▸ **ОТРЫВОК**
▬▬▬

Название в авторской машинописи НСД [4] проставлено от руки, из чего можно сделать вывод, что автор затруднялся с его выбором до последнего.

Обычно в стихах на смерть Бродский всегда четко обозначал адресата уже в названии, ср.: на смерть Жукова, Ахматовой, Элиота, матери; памяти Феди Добровольского, Геннадия Шмакова и т.п., даже инициалы Т.Б. легко расшифровываются.

Почему же в данном случае в название вынесено не имя и/или фамилия (напр. «На смерть Сережи Чудакова»), а слово «друг»? Думается не только потому, что адресат (как выяснилось к моменту публикации) оказался жив, но и из-за выбранного начала, где в первой же строчке, в первом же слове вместо конкретного имени использован бывший церковный, а ныне формальный или иронический его (имени) заменитель: «имярек». «Стандартизация» названия полностью ломала найденную антитезу имярек-аноним, уничтожая, по сути, смысл написанного. Естественно, Бродский выбрал другой путь.

▬▬▬

▸ **ИСХОДНЫЙ МАТЕРИАЛ**

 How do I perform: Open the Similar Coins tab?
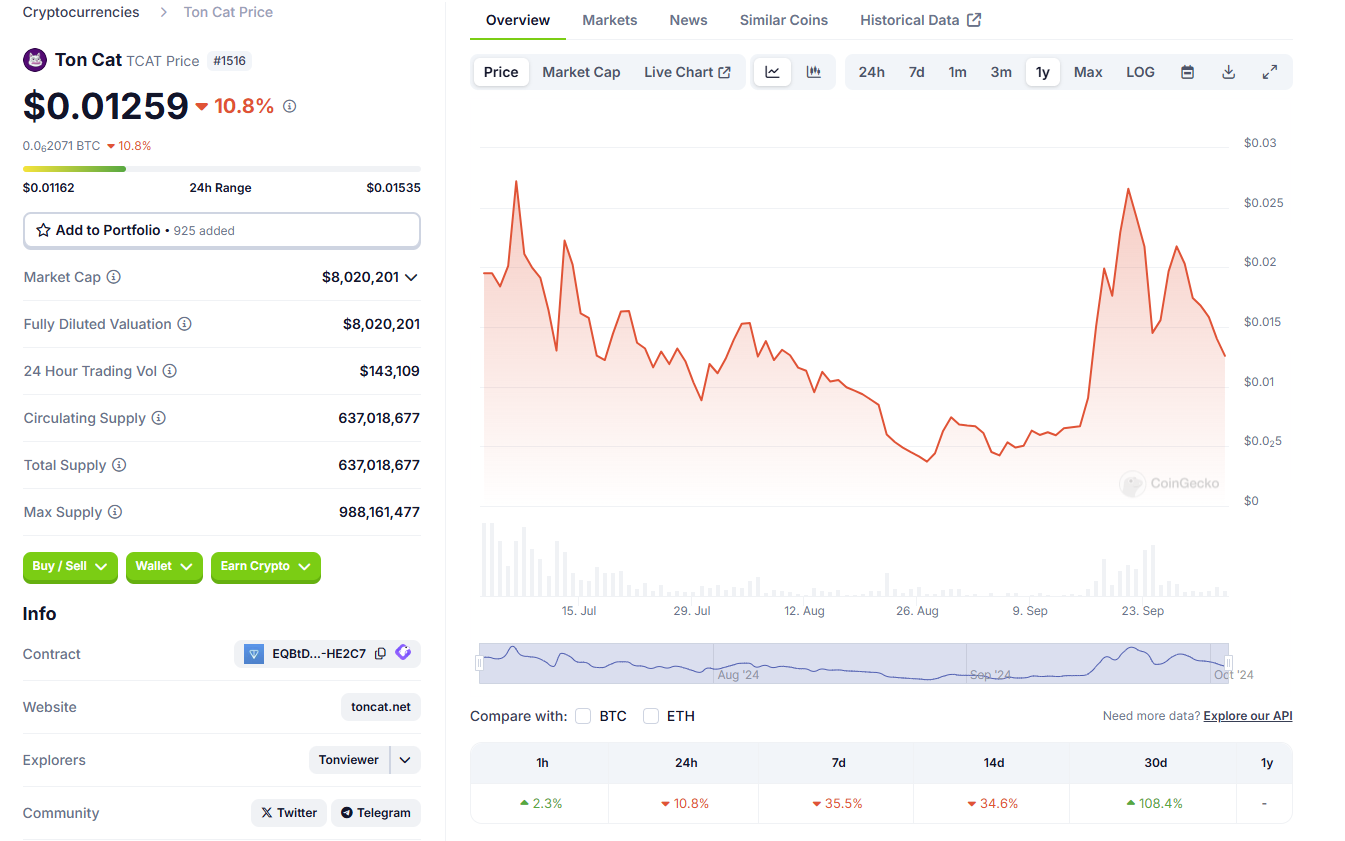[783, 20]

▬▬▬

▸ **ЗАДАНИЯ ДЛЯ ВЫПОЛНЕНИЯ**
(a) Каким способом, по словам отрывка, название проставлено в авторской машинописи НСД?
(b) Обновите фрагмент отрывка от слов «Обычно в стихах» до слов «инициалы Т.Б. легко расшифровываются.», заменив «четко» на «ясно».
(c) Перечислите всех адресатов стихов Бродского, названных в отрывке в примерах после «ср.».
Материал взят из другого источника.

▸ **ОТВЕТЫ К ЗАДАНИЯМ**
(a) От руки.

(b)
Обычно в стихах на смерть Бродский всегда ясно обозначал адресата уже в названии, ср.: на смерть Жукова, Ахматовой, Элиота, матери; памяти Феди Добровольского, Геннадия Шмакова и т.п., даже инициалы Т.Б. легко расшифровываются.

(c) Жуков, Ахматова, Элиот, мать, Федя Добровольский, Геннадий Шмаков, Т.Б.